• **EXTRACTED TEXT**:
Periodic cleanup or expiry
-
- Parts of logic may happen via TTLs on keys.
- Possibly also background tasks to prune expired or too large pending queues, but care must be taken to avoid cross-slot issues or long Lua script execution times.
Monitoring, scaling, metrics
-
- Monitor CPU / memory / network utilization on broker and Redis nodes.
- Use metrics such as messages/sec per CPU core, latencies, commands/sec per Redis node.
- Scale Redis cluster horizontally by adding shards.
- Tune Lettuce client batch sizes, flush frequencies, thread pools.
Additional Code Example: Putting it in a TBMQ-like Broker Context
Suppose in a broker codebase, you have a handler for PUBLISH
with QoS=1 for persistent DEVICE clients. Rough pseudocode (Java) integrating these parts:
public void handlePublish(DeviceClient client, String topic, byte[] payload) {
if (client.isPersistent()) {
long nowTs = System.currentTimeMillis();
// serialize payload to string or bytes
String serialized = Base64.getEncoder().encodeToString(payload);
// schedule via async
pendingHandler.addPending(
client.getClientId(),
serialized,
nowTs,
clientConfig.getMaxPendingQueueSize(),
clientConfig.getPersistenceTTLSeconds()
).thenAccept(seqAndSize -> {
long seq = seqAndSize[0];
long queueSize = seqAndSize[1];
// maybe emit a metric: pending queue length, etc.
}).exceptionally(ex -> {
log.error("Failed to persist message for client {}", client.getClientId(), ex);
// decide fallback: maybe drop, maybe block, maybe retry
return null;
});
}
// deliver message to subscribers, etc.
}
Then, when client reconnects:
public void handleClientReconnect(DeviceClient client) {
long nowTs = System.currentTimeMillis();
fetchPendingHandler.fetchPending(
client.getClientId(),
clientConfig.getMaxBatchOnReconnect(),
nowTs,
clientConfig.getPersistenceExpirySeconds()
).thenAccept(pendingMessages -> {
for (String serialized : pendingMessages) {
byte[] msgBytes = Base64.getDecoder().decode(serialized);
// deliver message to client
client.sendMqttPublish(/* reconstruct message from topic, payload, QoS, seq etc */);
}
}).exceptionally(ex -> {
log.error("Failed to fetch pending for client {}", client.getClientId(), ex);
return null;
});
}
Summary of Gains in TBMQ After Replacing PostgreSQL
Putting together what we have seen:
- Postgres → Redis migration for persistent DEVICE client session persistence significantly reduces latency and improves throughput.

• **GIVEN DATA**:
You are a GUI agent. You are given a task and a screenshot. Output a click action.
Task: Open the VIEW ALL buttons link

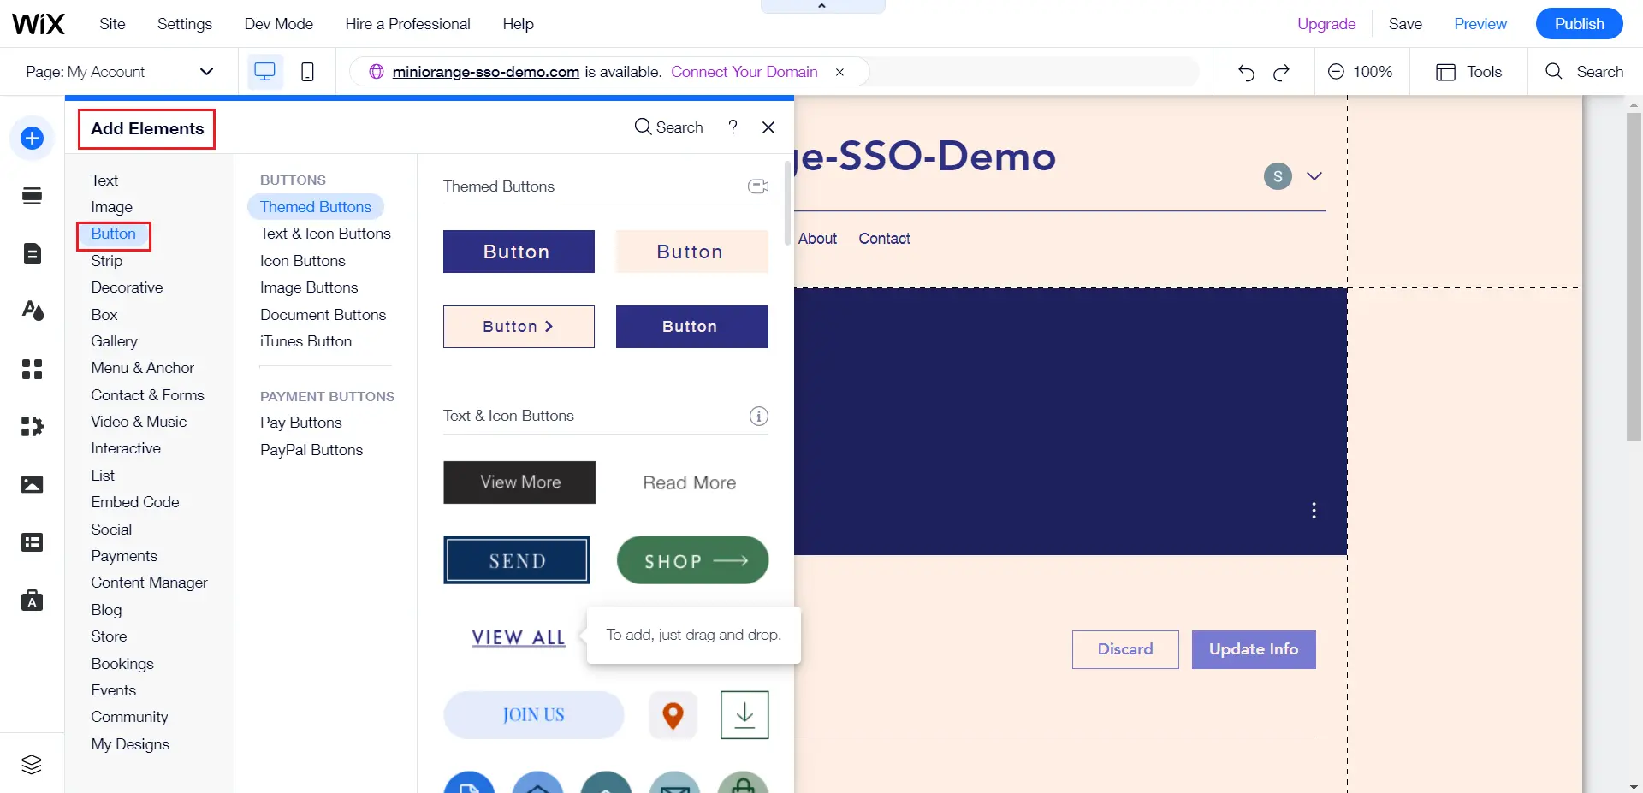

• **TASK REQUIREMENTS**:
[1] Answer these about the text on TBMQ and Redis, one answer per line, marked (a), (b) and (c) to match.
(a) According to the text, how should the Redis cluster be scaled horizontally?
(b) In the handlePublish code, which encoder turns the payload into a string?
(c) Which database does the summary say Redis replaced?
[2] Transcribe the text on TBMQ and Redis from "Periodic cleanup or" up to and including "script execution times.".
[3] Go on with the text on TBMQ and Redis, picking up after its final sentence.

• **THE REPLIES**:
[1]
(a) By adding shards.
(b) The Base64 encoder (Base64.getEncoder()).
(c) PostgreSQL.

[2]
Periodic cleanup or expiry
-
- Parts of logic may happen via TTLs on keys.
- Possibly also background tasks to prune expired or too large pending queues, but care must be taken to avoid cross-slot issues or long Lua script execution times.

[3]
- The use of Lua scripting ensures atomic updates across keys (sequence counters, pending queues, trimming, TTLs) which avoids race conditions.
- The switch from a synchronous Redis client (Jedis) to an asynchronous client (Lettuce) enables buffering, pipelining, overlapping of I/O, improving utilization of Redis and network, unlocking higher throughput.
- Under TBMQ’s tests, with these architectural changes, the system can sustain message rates up to 1 million messages per second in P2P messaging scenarios, maintain stable latency, high CPU utilization (~90%) without being blocked by persistence layer.
Practical Steps for Someone Wanting To Do This Migration in Their Own MQTT Broker
If you are developing or operating an MQTT broker (or similar messaging system) and considering moving session persistence from PostgreSQL (or another relational database) to Redis + Lua + Lettuce, here are steps and considerations:
Audit your existing persistence usage
-
- What data do you store in Postgres for each session client: subscriptions, pending messages, unacknowledged messages, sequence numbers, QoS 2 states, etc.?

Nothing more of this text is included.